--- begin Exercise materials ---

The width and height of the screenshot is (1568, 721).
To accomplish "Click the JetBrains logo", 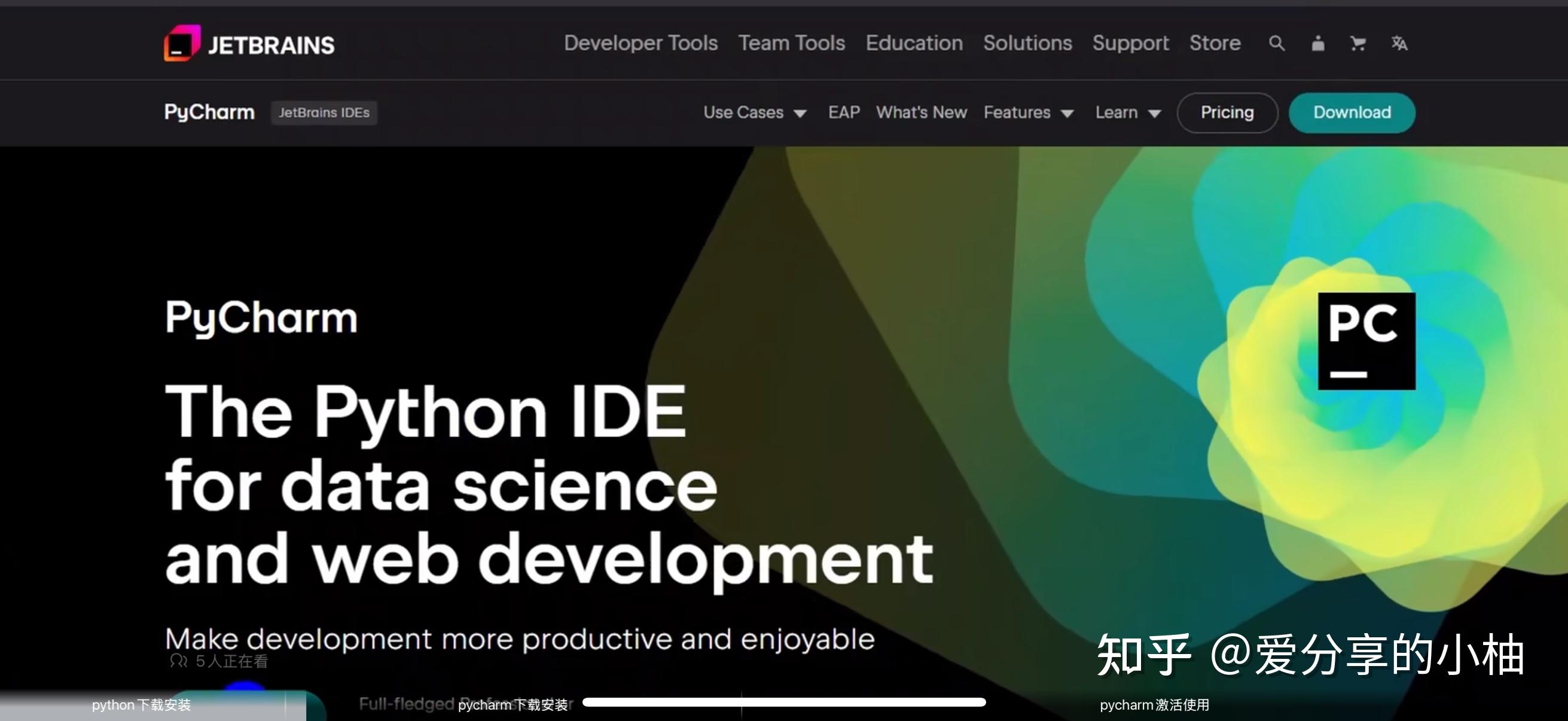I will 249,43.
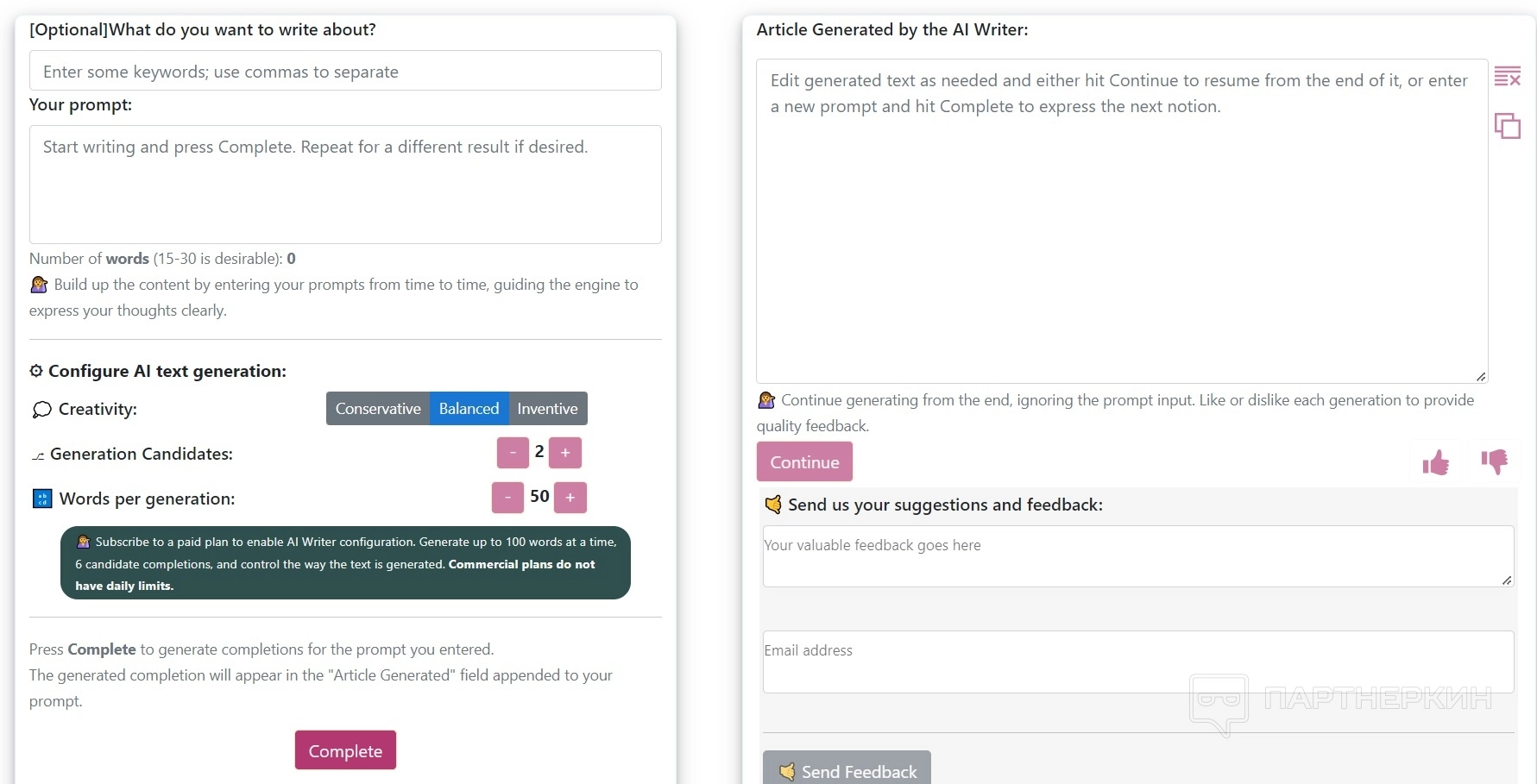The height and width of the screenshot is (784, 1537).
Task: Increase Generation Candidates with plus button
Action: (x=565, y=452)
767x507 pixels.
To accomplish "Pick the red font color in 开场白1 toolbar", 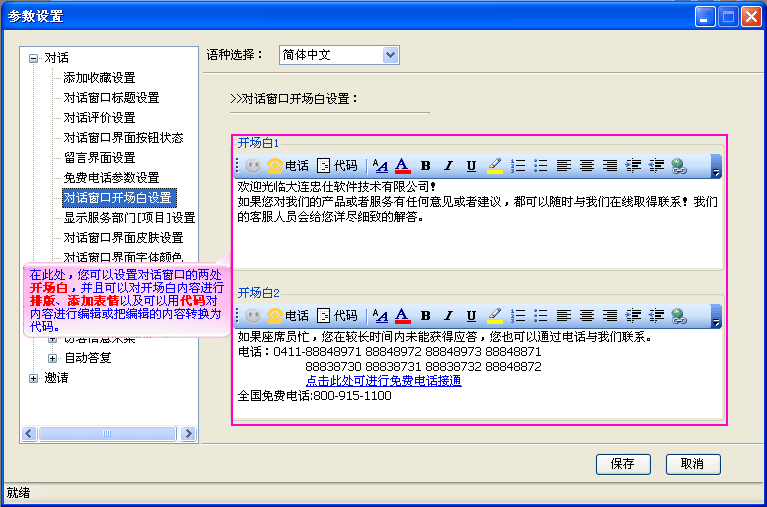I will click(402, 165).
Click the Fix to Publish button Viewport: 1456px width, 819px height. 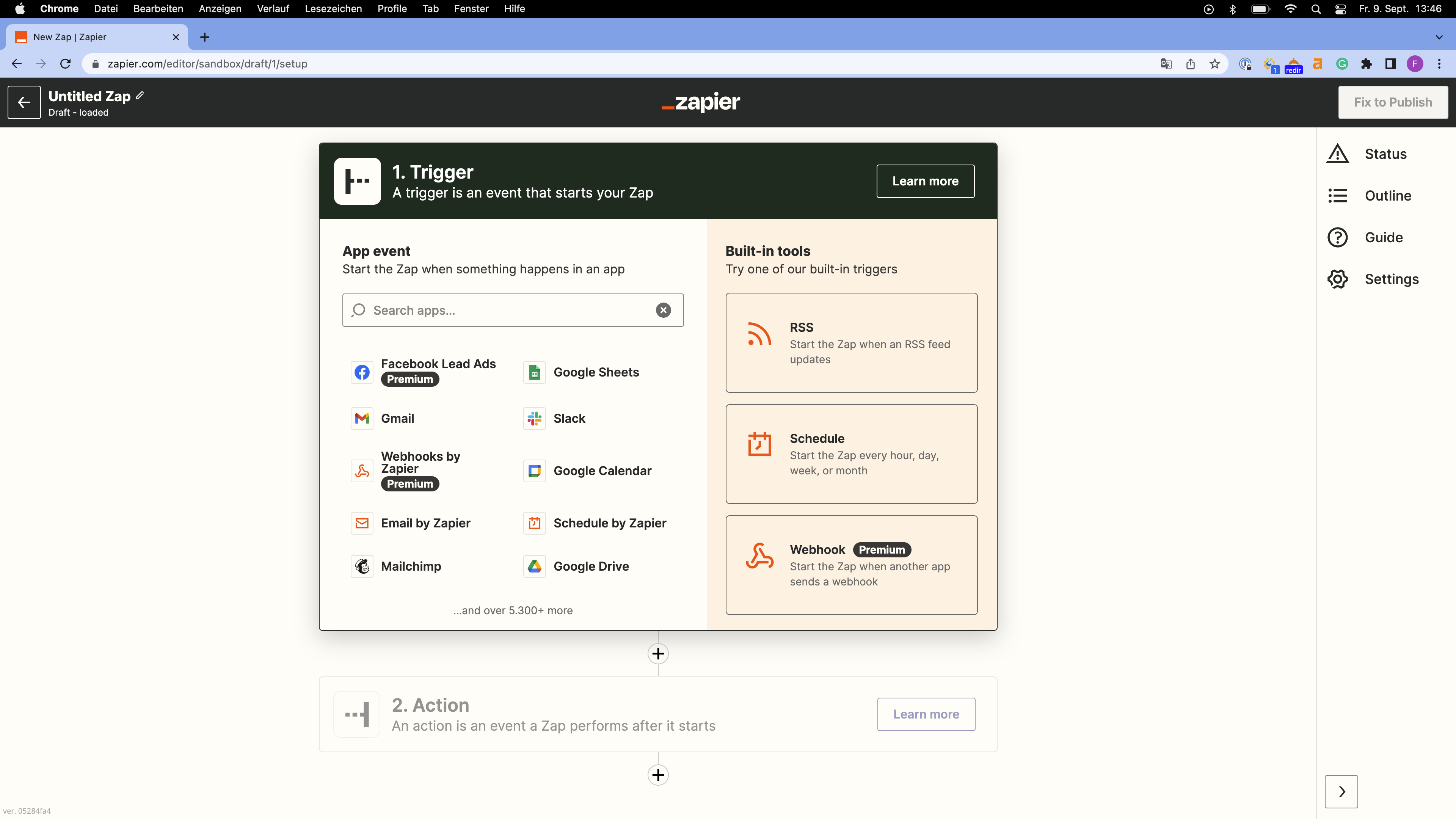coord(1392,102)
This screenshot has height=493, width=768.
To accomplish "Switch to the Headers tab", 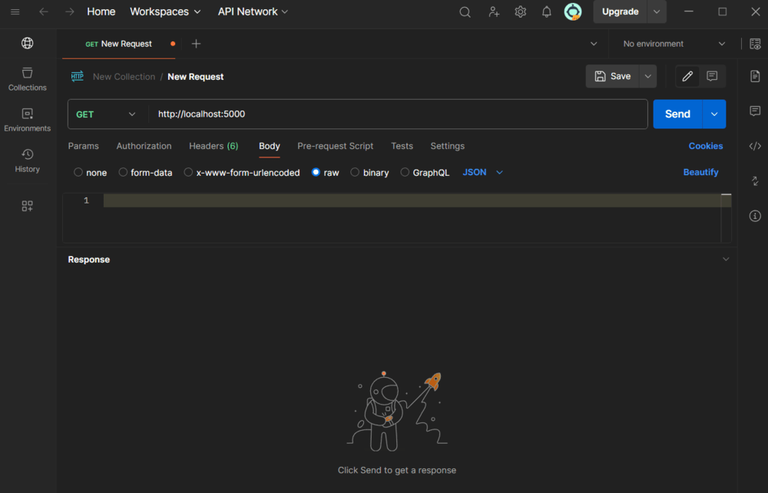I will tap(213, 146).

--- end Exercise materials ---
--- begin Exercise materials ---

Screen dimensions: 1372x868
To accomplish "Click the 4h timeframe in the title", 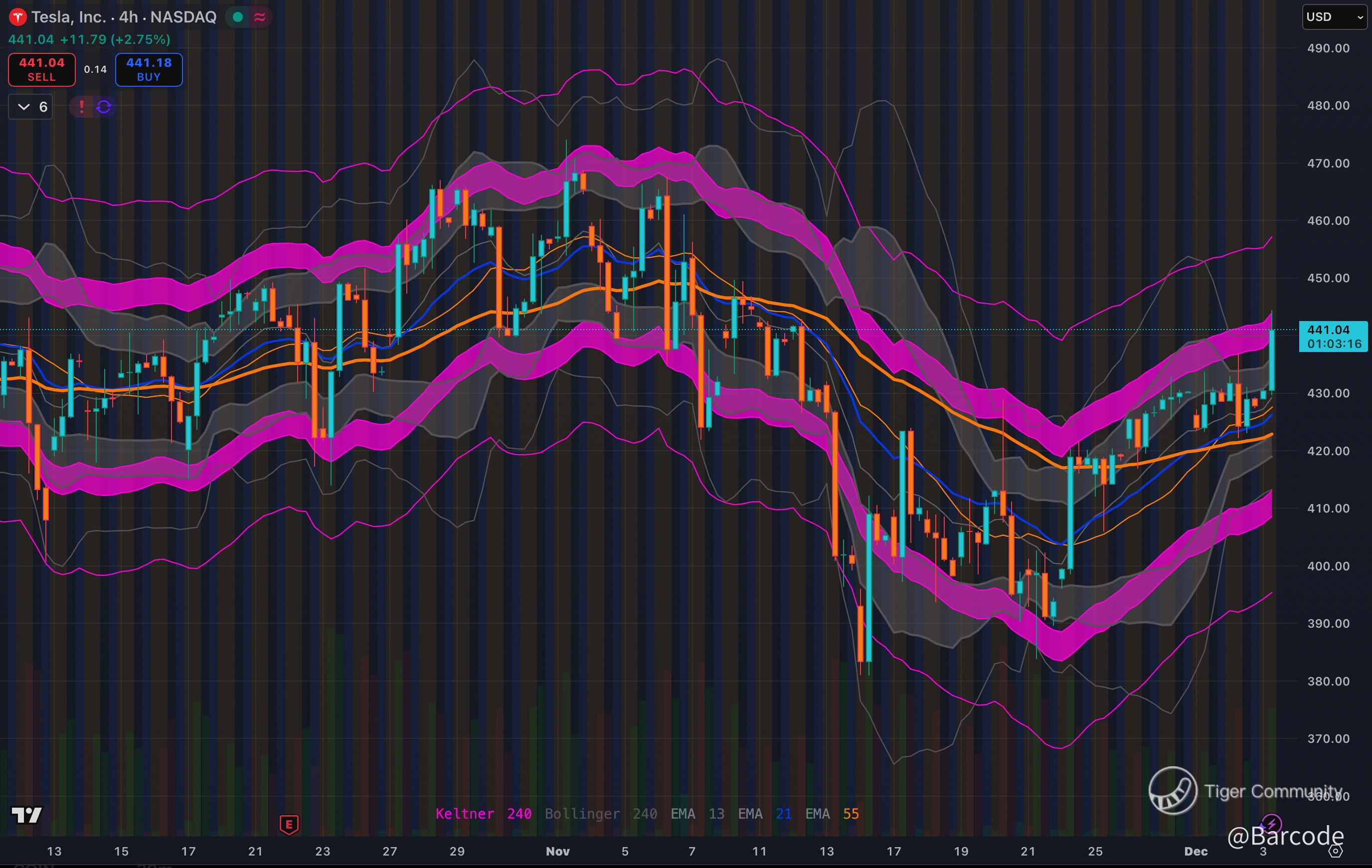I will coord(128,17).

--- end Exercise materials ---
--- begin Exercise materials ---

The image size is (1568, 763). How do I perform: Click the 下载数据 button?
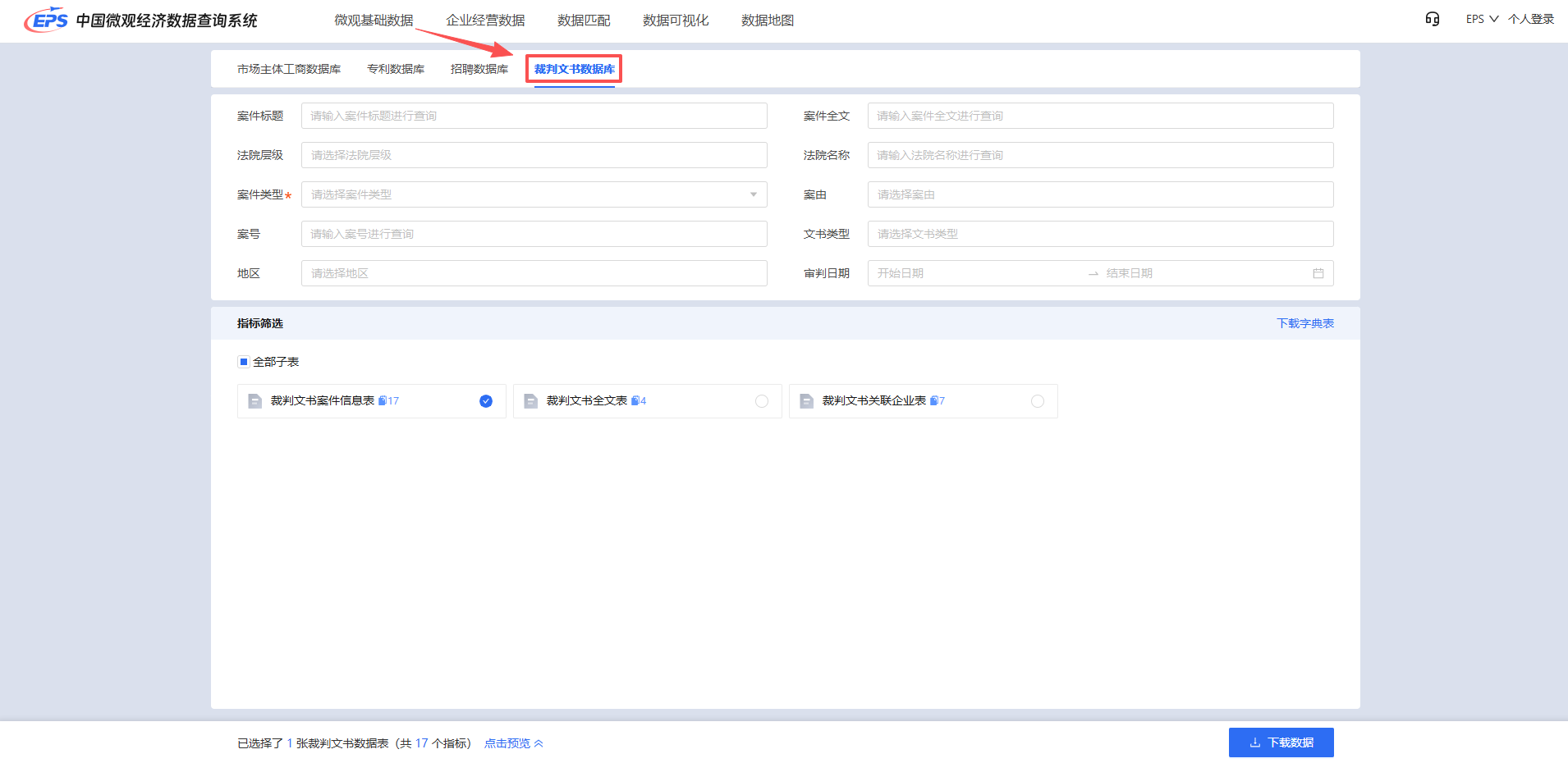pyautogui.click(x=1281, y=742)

--- end Exercise materials ---

**Exercise aim:**
Scale the stretch from the line containing "The image size" through the line containing "pyautogui.click(x=1281, y=742)": rewrite those lines in full, requests included, with every click coordinate in the answers multiplied by 1.9 and rounded to a whole number, halves up. Leave the pictures out of your answer.

**Solution:**
The image size is (1568, 763). How do I perform: Click the 下载数据 button?
pyautogui.click(x=2434, y=1410)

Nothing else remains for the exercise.